In recognition of the Cottage turning 175 years old this summer our Senior Preservationist, Jeff Larry, looks back on the Cottage’s early years:
In 1842, noted landscape gardener and designer Andrew Jackson Downing published Cottage Residences, a widely successful and influential book promoting Gothic Revival as an architectural style that stressed the importance of simplicity and truth in design and manner of living. The style was based on forms present in England since the early 18th century but did not appear in the United States in its rural form until the 1830s when architect A. J. Davis designed Glen Ellen, a villa located north of Baltimore.
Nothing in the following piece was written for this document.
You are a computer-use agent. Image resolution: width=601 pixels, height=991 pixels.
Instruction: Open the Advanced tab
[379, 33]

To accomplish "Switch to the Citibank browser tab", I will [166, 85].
Davis followed this project in 1838 with plans for Knoll, now known as Lyndhurst, a National Trust site in Tarrytown, New York. A hint of Downing’s ideology on the Gothic Revival style is seen in his book The Architecture of Country Houses where he wrote,
“It is the solitude and freedom of the family home in the country which constantly preserves the purity of the nation, and invigorates its intellectual powers. The battle of life, carried on in cities, gives a sharper edge to the weapon of character, but its temper is for the most part, fixed amid those communings with nature and the family, where individuality takes its most natural and strongest development.”
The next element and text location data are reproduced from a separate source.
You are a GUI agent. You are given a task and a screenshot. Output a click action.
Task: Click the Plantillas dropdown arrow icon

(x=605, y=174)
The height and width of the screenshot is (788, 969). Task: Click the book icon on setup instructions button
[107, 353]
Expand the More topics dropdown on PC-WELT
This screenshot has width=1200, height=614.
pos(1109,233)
It seems appropriate that Lincoln and his family would choose to move into such a home in June of 1862. But the Lincolns were not the first to benefit from this rural retreat. The story of this place began 20 years before Lincoln’s arrival on July 23, 1842 when Washington City builder William H. Degges submitted his handwritten,
“Specifications of materials and workmanship, of a house to be built for Geo. W. Riggs on his farm near Rock Creek Church.”
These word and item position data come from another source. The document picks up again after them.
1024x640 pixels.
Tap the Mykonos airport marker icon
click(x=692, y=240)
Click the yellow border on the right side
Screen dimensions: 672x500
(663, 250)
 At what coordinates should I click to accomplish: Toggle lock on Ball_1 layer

Degges came from a family of respected brick makers, masons and master carpenters and was thirty years old when he received the commission to build a country home for George W. Riggs. The opportunity to build a unique home for a prominent local businessman must have been seen as a promising new start for just a few months earlier he had left a partnership to become a sole proprietor and rented land on Pennsylvania Avenue to build a “Carpenter’s Shop.”
Degges’ collaborator on the project was an interesting man named John Skirving. Skirving had a history of experience in the building trades as an architectural designer, artist, master bricklayer, furnace designer and as a heating & ventilation engineer. The project held new business possibilities for Skirving as well. Since the financial downturn of 1839 Skirving had been traveling to Washington City from his home in Philadelphia to pursue federal contracts for heating and ventilation design. In 1842 his Philadelphia business failed and he moved with his family to Capitol Hill where he built a Gothic Revival style home very similar to the Cottage. Though he is only credited in the Cottage specifications as designing the south veranda, because of his experiences and interests, it is possible his contribution to the entire Cottage design was more significant.
The house built for George W. Riggs was located on 50 acres of trees, orchards and pasture and was surrounded by the summer homes, country estates and farms of the city’s elite. This move to the country registered Riggs’ new place in society; for in the two years prior he had married, had two children, and formed Corcoran & Riggs, a successful banking firm with neighbor William Corcoran.
The family moved into what is today the central block. The East Wing, possibly used as a summer kitchen, was completed soon after the Riggs family’s arrival. The West Wing was added around 1848. The western addition substantially increased the size of the Cottage which in an 1850 census listed the residents as Mr. & Mrs. Riggs, Mrs. Riggs’ mother, five children and six other individuals, possibly servants and at least one slave.
For personal and financial reasons, Riggs sold the Cottage and surrounding acreage in 1851 to the U.S. Government to develop the first military asylum. Thus, when the Lincolns first moved out to the Cottage in 1862 it had been under government ownership for over ten years.